**Dataset extract**
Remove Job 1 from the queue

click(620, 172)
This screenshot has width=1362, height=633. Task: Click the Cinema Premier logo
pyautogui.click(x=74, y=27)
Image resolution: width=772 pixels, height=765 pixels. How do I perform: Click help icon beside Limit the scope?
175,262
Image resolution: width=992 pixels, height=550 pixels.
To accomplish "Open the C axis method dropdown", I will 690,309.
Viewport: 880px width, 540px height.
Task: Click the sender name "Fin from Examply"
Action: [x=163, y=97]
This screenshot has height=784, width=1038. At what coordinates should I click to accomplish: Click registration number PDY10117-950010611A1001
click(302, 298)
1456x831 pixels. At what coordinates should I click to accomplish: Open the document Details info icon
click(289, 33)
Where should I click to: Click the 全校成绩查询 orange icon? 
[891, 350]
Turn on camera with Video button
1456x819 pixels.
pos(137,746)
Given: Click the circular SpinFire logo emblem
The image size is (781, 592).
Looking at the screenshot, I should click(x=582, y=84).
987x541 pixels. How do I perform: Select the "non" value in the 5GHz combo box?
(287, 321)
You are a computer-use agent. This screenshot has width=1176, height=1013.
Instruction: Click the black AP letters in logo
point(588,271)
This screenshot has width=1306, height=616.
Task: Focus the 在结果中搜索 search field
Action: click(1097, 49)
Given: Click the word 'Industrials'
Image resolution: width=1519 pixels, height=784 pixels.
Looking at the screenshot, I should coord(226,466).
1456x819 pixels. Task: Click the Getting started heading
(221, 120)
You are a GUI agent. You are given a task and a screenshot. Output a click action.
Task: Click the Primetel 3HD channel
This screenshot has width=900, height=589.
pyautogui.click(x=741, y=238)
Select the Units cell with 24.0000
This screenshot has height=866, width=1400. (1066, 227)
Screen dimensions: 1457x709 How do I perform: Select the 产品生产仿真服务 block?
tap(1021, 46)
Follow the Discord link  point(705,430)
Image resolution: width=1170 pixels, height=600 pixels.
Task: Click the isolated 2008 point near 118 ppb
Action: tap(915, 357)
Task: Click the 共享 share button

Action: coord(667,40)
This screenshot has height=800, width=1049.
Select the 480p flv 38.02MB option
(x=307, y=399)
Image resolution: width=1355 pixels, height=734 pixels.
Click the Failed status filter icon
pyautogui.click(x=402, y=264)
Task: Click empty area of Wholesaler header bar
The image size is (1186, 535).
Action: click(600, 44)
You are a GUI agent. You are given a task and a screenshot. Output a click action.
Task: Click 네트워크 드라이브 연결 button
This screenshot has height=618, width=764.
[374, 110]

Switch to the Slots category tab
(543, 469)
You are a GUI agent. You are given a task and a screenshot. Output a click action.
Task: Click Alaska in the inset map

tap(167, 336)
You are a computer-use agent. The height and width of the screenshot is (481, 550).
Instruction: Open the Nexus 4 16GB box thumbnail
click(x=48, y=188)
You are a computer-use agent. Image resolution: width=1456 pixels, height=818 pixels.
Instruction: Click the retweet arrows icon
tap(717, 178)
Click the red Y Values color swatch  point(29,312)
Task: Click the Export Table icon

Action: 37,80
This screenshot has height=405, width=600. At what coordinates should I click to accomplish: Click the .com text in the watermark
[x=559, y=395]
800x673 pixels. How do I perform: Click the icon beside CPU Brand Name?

**Exercise aim**
The data above needs to be given again exactly, with no line left out.

**Task answer**
Remove Job 1 from the queue

click(620, 172)
This screenshot has width=1362, height=633. Task: Click the Cinema Premier logo
pyautogui.click(x=74, y=27)
Image resolution: width=772 pixels, height=765 pixels. How do I perform: Click help icon beside Limit the scope?
175,262
Image resolution: width=992 pixels, height=550 pixels.
To accomplish "Open the C axis method dropdown", I will 690,309.
Viewport: 880px width, 540px height.
Task: Click the sender name "Fin from Examply"
Action: [x=163, y=97]
This screenshot has height=784, width=1038. At what coordinates should I click to accomplish: Click registration number PDY10117-950010611A1001
click(302, 298)
1456x831 pixels. At what coordinates should I click to accomplish: Open the document Details info icon
click(289, 33)
Where should I click to: Click the 全校成绩查询 orange icon? 
[891, 350]
Turn on camera with Video button
1456x819 pixels.
pos(137,746)
Given: Click the circular SpinFire logo emblem
The image size is (781, 592).
Looking at the screenshot, I should click(x=582, y=84).
987x541 pixels. How do I perform: Select the "non" value in the 5GHz combo box?
(287, 321)
You are a computer-use agent. This screenshot has width=1176, height=1013.
Instruction: Click the black AP letters in logo
point(588,271)
This screenshot has width=1306, height=616.
Task: Focus the 在结果中搜索 search field
Action: click(1097, 49)
Given: Click the word 'Industrials'
Image resolution: width=1519 pixels, height=784 pixels.
Looking at the screenshot, I should coord(226,466).
1456x819 pixels. Task: Click the Getting started heading
(221, 120)
You are a GUI agent. You are given a task and a screenshot. Output a click action.
Task: Click the Primetel 3HD channel
This screenshot has width=900, height=589.
pyautogui.click(x=741, y=238)
Select the Units cell with 24.0000
This screenshot has height=866, width=1400. (1066, 227)
Screen dimensions: 1457x709 How do I perform: Select the 产品生产仿真服务 block?
tap(1021, 46)
Follow the Discord link  point(705,430)
Image resolution: width=1170 pixels, height=600 pixels.
Task: Click the isolated 2008 point near 118 ppb
Action: tap(915, 357)
Task: Click the 共享 share button

Action: coord(667,40)
This screenshot has height=800, width=1049.
Select the 480p flv 38.02MB option
(x=307, y=399)
Image resolution: width=1355 pixels, height=734 pixels.
Click the Failed status filter icon
pyautogui.click(x=402, y=264)
Task: Click empty area of Wholesaler header bar
The image size is (1186, 535).
Action: click(600, 44)
You are a GUI agent. You are given a task and a screenshot. Output a click action.
Task: Click 네트워크 드라이브 연결 button
This screenshot has height=618, width=764.
[374, 110]

Switch to the Slots category tab
(543, 469)
You are a GUI agent. You are given a task and a screenshot. Output a click action.
Task: Click Alaska in the inset map

tap(167, 336)
You are a computer-use agent. The height and width of the screenshot is (481, 550).
Instruction: Open the Nexus 4 16GB box thumbnail
click(x=48, y=188)
You are a computer-use agent. Image resolution: width=1456 pixels, height=818 pixels.
Instruction: Click the retweet arrows icon
tap(717, 178)
Click the red Y Values color swatch  point(29,312)
Task: Click the Export Table icon

Action: 37,80
This screenshot has height=405, width=600. At what coordinates should I click to accomplish: Click the .com text in the watermark
[x=559, y=395]
800x673 pixels. How do I perform: Click the icon beside CPU Brand Name?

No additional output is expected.